His fierce fangs easily punctured my flesh to bring a stream of warmth pouring down my neck, a torrent quickly diverted by the vampyre's tongue, a crimson well tapped at the source with a ferocity that coaxed a needful moaning from his chest. Separate from myself, yet mercilessly more aware of my body than I had ever been, I became instantly weak as he began drawing hard on the wound, his suckling so intense I could actually feel the blood being pulled through my veins.
I must have tried to cry out, for a rush of wind came from my lungs that carried no other sound. My arms thrashed at the air. My legs were numb, and I would have fallen had he not held me.
It is impossible to say what went through my mind as he took me there in the foyer while Dimitri looked on from ca
ndle-carved shadows. Only then did I see the boy, a lanky blond waif leaning against the wall with a jealous grin as his master drank from me in what was, to vampyres, the most intimate of all experiences.

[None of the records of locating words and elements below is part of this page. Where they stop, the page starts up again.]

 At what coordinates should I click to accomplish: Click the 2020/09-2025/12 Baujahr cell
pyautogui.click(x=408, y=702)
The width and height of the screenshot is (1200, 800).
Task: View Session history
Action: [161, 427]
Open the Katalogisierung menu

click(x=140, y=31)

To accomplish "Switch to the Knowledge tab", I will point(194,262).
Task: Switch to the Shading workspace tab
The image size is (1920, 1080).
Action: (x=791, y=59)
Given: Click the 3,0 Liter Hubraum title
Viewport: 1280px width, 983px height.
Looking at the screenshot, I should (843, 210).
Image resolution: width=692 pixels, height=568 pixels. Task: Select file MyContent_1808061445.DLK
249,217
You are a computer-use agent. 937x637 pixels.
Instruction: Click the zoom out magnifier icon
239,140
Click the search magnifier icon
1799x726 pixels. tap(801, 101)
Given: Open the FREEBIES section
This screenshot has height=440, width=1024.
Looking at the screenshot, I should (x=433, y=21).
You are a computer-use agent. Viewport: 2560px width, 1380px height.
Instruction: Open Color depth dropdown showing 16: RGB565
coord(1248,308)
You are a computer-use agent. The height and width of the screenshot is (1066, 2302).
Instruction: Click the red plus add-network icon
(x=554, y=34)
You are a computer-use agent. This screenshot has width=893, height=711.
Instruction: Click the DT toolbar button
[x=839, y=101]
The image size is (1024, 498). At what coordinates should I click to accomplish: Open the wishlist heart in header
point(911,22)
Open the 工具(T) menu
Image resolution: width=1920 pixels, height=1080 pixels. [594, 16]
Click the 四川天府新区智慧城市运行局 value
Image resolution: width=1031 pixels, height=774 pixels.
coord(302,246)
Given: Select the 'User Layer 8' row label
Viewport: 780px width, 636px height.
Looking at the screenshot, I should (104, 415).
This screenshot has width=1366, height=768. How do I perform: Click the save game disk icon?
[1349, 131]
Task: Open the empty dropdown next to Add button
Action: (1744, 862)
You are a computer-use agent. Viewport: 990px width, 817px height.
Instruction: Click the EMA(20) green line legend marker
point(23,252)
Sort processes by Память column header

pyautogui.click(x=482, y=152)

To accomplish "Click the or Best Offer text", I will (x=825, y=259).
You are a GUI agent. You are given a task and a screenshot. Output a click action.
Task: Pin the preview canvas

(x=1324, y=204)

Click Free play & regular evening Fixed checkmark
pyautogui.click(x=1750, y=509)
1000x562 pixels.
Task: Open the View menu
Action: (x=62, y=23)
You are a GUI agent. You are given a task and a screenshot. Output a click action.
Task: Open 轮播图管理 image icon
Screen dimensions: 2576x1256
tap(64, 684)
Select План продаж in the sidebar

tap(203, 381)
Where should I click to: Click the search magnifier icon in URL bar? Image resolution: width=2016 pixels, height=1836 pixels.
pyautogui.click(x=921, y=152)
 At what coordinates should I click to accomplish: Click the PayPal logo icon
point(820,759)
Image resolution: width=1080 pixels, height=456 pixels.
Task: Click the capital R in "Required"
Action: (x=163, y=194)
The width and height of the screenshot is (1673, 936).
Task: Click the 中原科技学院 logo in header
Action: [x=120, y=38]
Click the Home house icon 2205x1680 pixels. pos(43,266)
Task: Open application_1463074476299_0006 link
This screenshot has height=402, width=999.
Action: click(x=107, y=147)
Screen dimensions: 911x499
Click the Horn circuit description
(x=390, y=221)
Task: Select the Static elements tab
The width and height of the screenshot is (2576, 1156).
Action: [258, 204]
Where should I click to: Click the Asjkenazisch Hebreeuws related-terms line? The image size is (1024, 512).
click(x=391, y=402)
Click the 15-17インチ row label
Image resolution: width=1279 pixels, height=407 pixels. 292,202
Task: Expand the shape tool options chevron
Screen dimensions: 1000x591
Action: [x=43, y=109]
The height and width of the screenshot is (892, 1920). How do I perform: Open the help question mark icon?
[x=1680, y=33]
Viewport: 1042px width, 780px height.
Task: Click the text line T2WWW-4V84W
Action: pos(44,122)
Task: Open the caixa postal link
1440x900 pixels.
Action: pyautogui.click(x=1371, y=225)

At the time, I would have denied it. I would have said the torment of Miquel's kiss was not something to be described as sensual. I would have tried to convince you that I found no pleasure in the eager suckling which drew the lifeblood out of me while feeding his wicked thirst. I never would have admitted that the sensation of his arms constricting around me as he fed was the most repulsive and yet the most comforting embrace I had ever known.
And never—absolutely never—would I have confessed to being overwhelmed with a yearning so excruciating that I fainted in his arms and became a believer in vampyres.
My squandered soul liquefied, flowing out of me in twin rivers: one was red, the other pale.